The beauty industry is no stranger to changing trends but the latest to hit the aesthetics industry is causing serious concern amongst injectors.
It’s no secret that Instagram is quickly becoming one of the most popular social media platforms used globally and plays a significant role in many of our lives. According to the Hootsuite Global State of Digital 2021 report, nearly 80% of Australians use social media and we’re currently spending an average of 146 minutes per day on the platform.
With the rise in usage comes new app features – think IGTV, reels, and more recently, face-changing filters that use Augmented Reality (AR) technology to completely alter your appearance.
At the same time as our Instagram usage has skyrocketed, requests for both invasive and non-invasive cosmetic procedures is rising. Both influencers and practitioners are taking to their social platforms to show off the results of treatments that seem to emulate some of the most popular filters, despite the banning of plastic surgery filters.
It has us wondering, is the rise in our Instagram usage and the popularity of these new filters influencing the procedures people are requesting in clinic?
Two industry experts weigh in
Lisa Rush, Director of Lisa Rush Skin Clinic in Sydney’s Woollahra thinks so.
“Instagram filters are fuelling our obsession with perfection and pushing us towards wanting more enhanced features, and slimmer bodies,” says Lisa.

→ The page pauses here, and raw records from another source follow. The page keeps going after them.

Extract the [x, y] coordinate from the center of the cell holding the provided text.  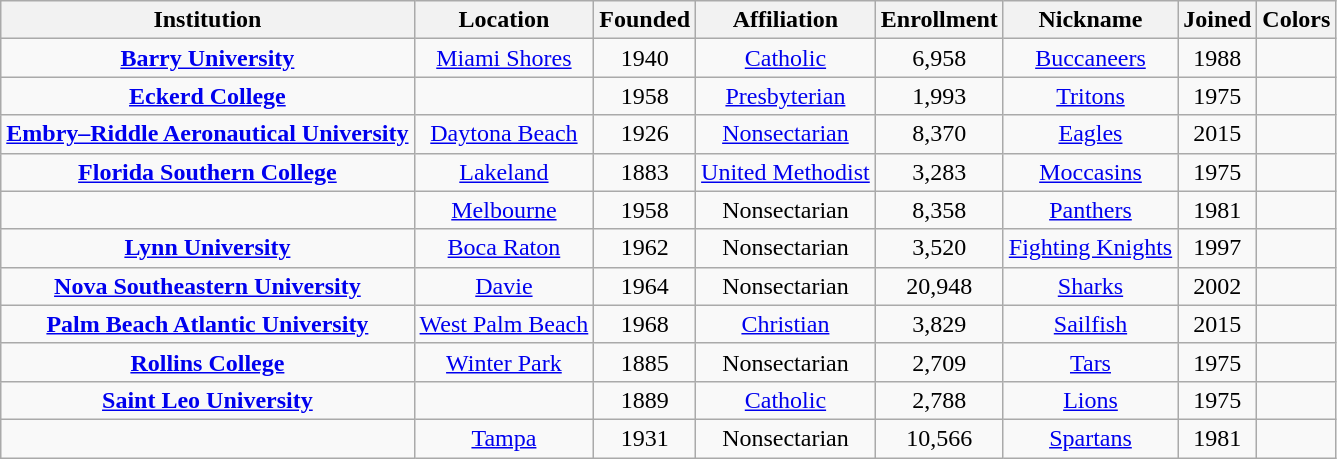
Colors [1296, 20]
1997 [1218, 248]
8,358 [939, 210]
Florida Southern College [208, 172]
Winter Park [504, 362]
1889 [645, 400]
Lynn University [208, 248]
Tampa [504, 438]
1964 [645, 286]
1968 [645, 324]
2,788 [939, 400]
2002 [1218, 286]
Sailfish [1090, 324]
1926 [645, 134]
Presbyterian [786, 96]
8,370 [939, 134]
1885 [645, 362]
Eagles [1090, 134]
Joined [1218, 20]
Lions [1090, 400]
Moccasins [1090, 172]
1962 [645, 248]
3,520 [939, 248]
Tars [1090, 362]
Davie [504, 286]
Sharks [1090, 286]
3,829 [939, 324]
Palm Beach Atlantic University [208, 324]
1931 [645, 438]
Saint Leo University [208, 400]
2,709 [939, 362]
Embry–Riddle Aeronautical University [208, 134]
Location [504, 20]
Rollins College [208, 362]
Founded [645, 20]
Enrollment [939, 20]
Fighting Knights [1090, 248]
Boca Raton [504, 248]
1988 [1218, 58]
Nova Southeastern University [208, 286]
Affiliation [786, 20]
Spartans [1090, 438]
10,566 [939, 438]
Tritons [1090, 96]
United Methodist [786, 172]
3,283 [939, 172]
Eckerd College [208, 96]
Lakeland [504, 172]
6,958 [939, 58]
Institution [208, 20]
Christian [786, 324]
Nickname [1090, 20]
1883 [645, 172]
Melbourne [504, 210]
West Palm Beach [504, 324]
Barry University [208, 58]
Buccaneers [1090, 58]
1940 [645, 58]
1,993 [939, 96]
20,948 [939, 286]
Panthers [1090, 210]
Miami Shores [504, 58]
Daytona Beach [504, 134]
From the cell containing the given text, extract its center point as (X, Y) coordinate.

“At Lisa Rush Skin Clinic, we have definitely noticed an increase in ‘on trend requests’ from the younger demographic coming into the clinic. Nose slimming, fox eyes, and lip enhancements are common requests and predominantly seen in younger clients being influenced by trends that are dominating social media channels.
“The majority of our clients don’t lean towards extreme face modifications but there is a high expectation to strive towards skin perfection and feature enhancement to get that perfect shot.”
Concern isn’t just skin deep
This increasing desire to achieve an Instagram perfect complexion has Lisa concerned about the deeper issues that come along with body image.
“Whilst face and body tuning can be a bit of fun, in the wrong mindset it can fuel body dysmorphia and unrealistic expectations about what can and should be achieved,” says Lisa.
“We are not afraid to advise our clients to take time to consider their face or body altering procedures, or referring them to the relevant practitioners if body image support is required.”
“At the clinic we take pride in having upfront and honest discussions with our clients about achieving best outcomes for them. We always encourage body positivity and if clients do have problematic skin issues to address then we do so in a realistic manner and ensure our clients understand what is achievable and what is not.”
Dr Aliaa Yusof MBBS, Cosmetic Physician, is another leading injector who’s very passionate about the topic of Instagram trends and their influence on the aesthetics industry, particularly the distorting impact it’s having on young womens’ views of their appearance.
“Over the years, I have seen more and more patients asking for specific procedures based on popular Instagram trends, such as the “Fox Eye Brow Lift” and “Russian lips”, shares Dr Aliaa.
“It is great when patients educate themselves before deciding to have treatments but it’s also important for them to understand that some of these images on social media are heavily filtered, edited or photographed using certain angles and lighting that exaggerate certain features.
“Unfortunately, these enhanced and edited images have become the norm and encourage unrealistic expectations of procedure outcomes and distortion of self-body image, especially among women who are already striving for near impossible beauty standards.”
Leading trends are putting diversity at risk
Dr Aliaa’s concerns extend beyond individual trends to the wider issue of diversity in the beauty industry.
“I find Instagram or Snapchat filters problematic, as most of these Augmented Reality (AR) filters promote the same look, the ‘Instagram face’; pore-less clear skin, high cheekbones, cat-like eyes, long thick lashes, small tapered nose and full pouty lips. They tend to erase traditionally ethnic features to fit in with the aesthetic.
“In my opinion, it’s important to preserve certain defining features that are uniquely you and define your identity even with facial augmentation procedures. Diversity in beauty should be celebrated rather than erased.”
As a result of the rise in requests for the procedures promoted through Instagram filter trends, Dr Aliaa says that providing a holistic service that focuses as much on the psychological impact of treatments as the aesthetics is more important than ever.
“As a doctor, it is my responsibility to advocate for my patients’ best interest and this includes educating my patients on what is achievable and realistic by promoting a more holistic approach to beauty.”
“It can be a challenge to promote a good balance between having a positive body image and the self-empowerment in choosing to have cosmetic procedures.”
“The key is that it should come from a place of self-love, not self-hate. Looking like an Instagram filter should not be a beauty goal and it’s imperative that as cosmetic doctors that we recognise the psychological impact that beauty trends and these AR filters have on our patients,” says Dr Aliaa.
“It simply starts by having that difficult discussion with our patients, and sometimes having the courage to say no.”